> Instruksi Tertulis
Tentukan apakah setiap pernyataan berikut sesuai dengan kutipan dokumen di bawah, lalu jawab ya atau tidak disertai kutipan persis kata-kata penentunya dari kutipan dokumen. (a) Doa untuk Ismail Haniyeh berlangsung di Universitas Teheran. (b) Jenazah Ismail Haniyeh disemayamkan di Teheran. (c) Lapangan Azadi berjarak sekitar 10 kilometer dari lokasi doa.

======== Kutipan Dokumen ========

TRIBUNNEWS.COM – Pemimpin Tertinggi Iran Ayatollah Ali Khamenei memimpin doa dalam upacara peringatan kematian Pemimpin Hamas Ismail Haniyeh di Teheran, Iran, Kamis (1/8/2024).
Upacara peringatan kematian Ismail Haniyeh diadakan terlebih dahulu di Teheran, baru kemudian diterbangkan ke Qatar untuk disemayamkan.
Doa berlangsung di Universitas Teheran, kemudian jenazah dibawa ke Lapangan Azadi, yang jaraknya sekitar 6 kilometer, menurut kantor berita Iran Mehr News, dikutip dari CNN Internasional.
Ribuan orang menghadiri upacara tersebut untuk memberi penghormatan terakhir kepada pemimpin politbiro Hamas itu.
Banyak di antara kerumunan terlihat melambaikan bendera Palestina dan Iran serta bendera kuning kelompok militan Lebanon, Hizbullah.
Jenazah Haniyeh diberi perlakuan yang sama seperti pemakaman mendiang presiden Iran sebelumnya, Ebrahim Raisi.
Hal tersebut menjadi penghormatan terakhir Iran sebagai tuan rumah kepada pemimpin Hamas yang saat kematiannya, tengah menjadi tamu negaranya itu.
Seorang profesor dari Universitas Teheran, Foad Izadi mengatakan, terbunuhnya seorang pejabat tinggi di ibukota merupakan hal yang mengejutkan.
"Ketika seorang pejabat tinggi terbunuh di ibu kota, ini merupakan suatu kejutan," kata Izadi, dikutip dari Al Jazeera.

======== Data Tercatat ========

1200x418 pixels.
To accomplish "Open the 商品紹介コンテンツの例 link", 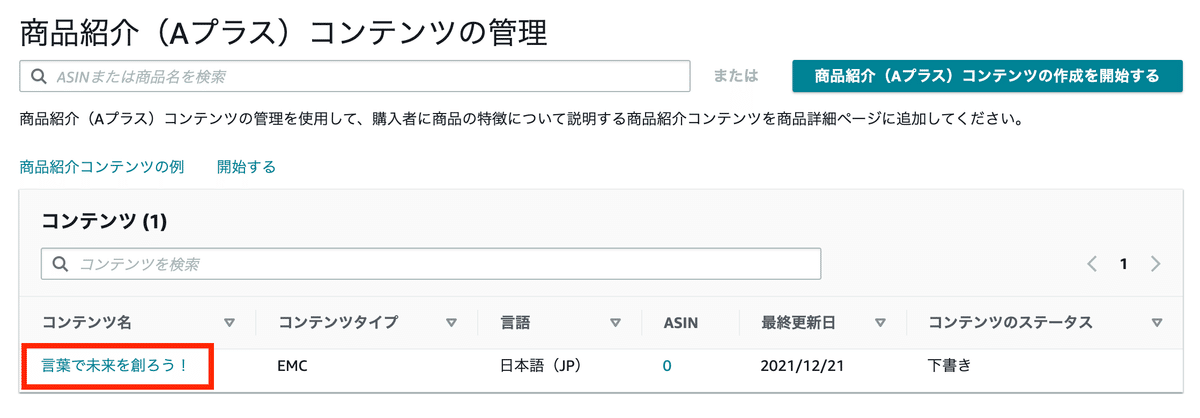I will [102, 167].
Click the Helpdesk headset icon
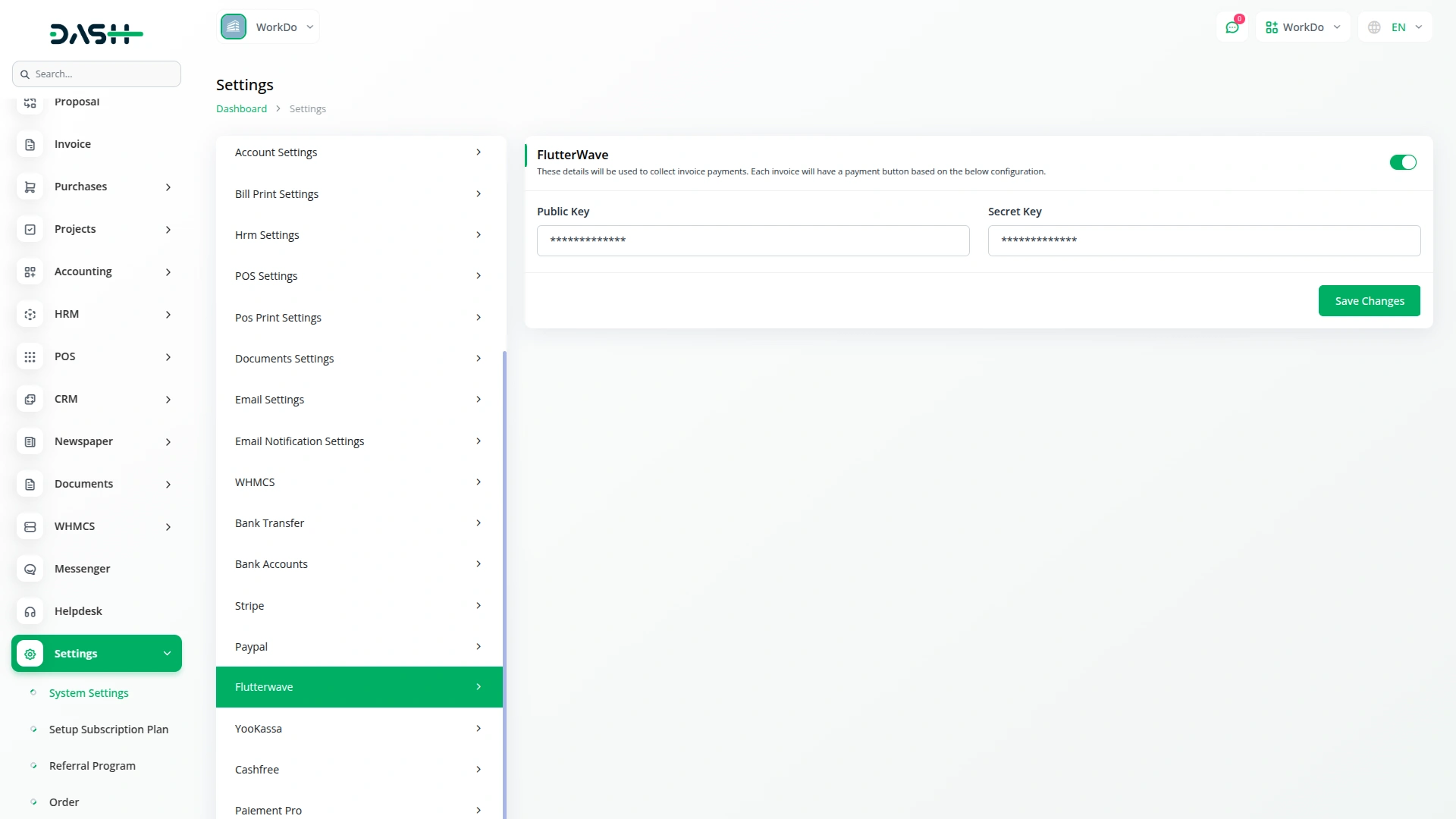The width and height of the screenshot is (1456, 819). click(30, 611)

========

> Jawaban Tugas
(a) Ya: "Doa berlangsung di Universitas Teheran".
(b) Tidak: "baru kemudian diterbangkan ke Qatar untuk disemayamkan".
(c) Tidak: "yang jaraknya sekitar 6 kilometer".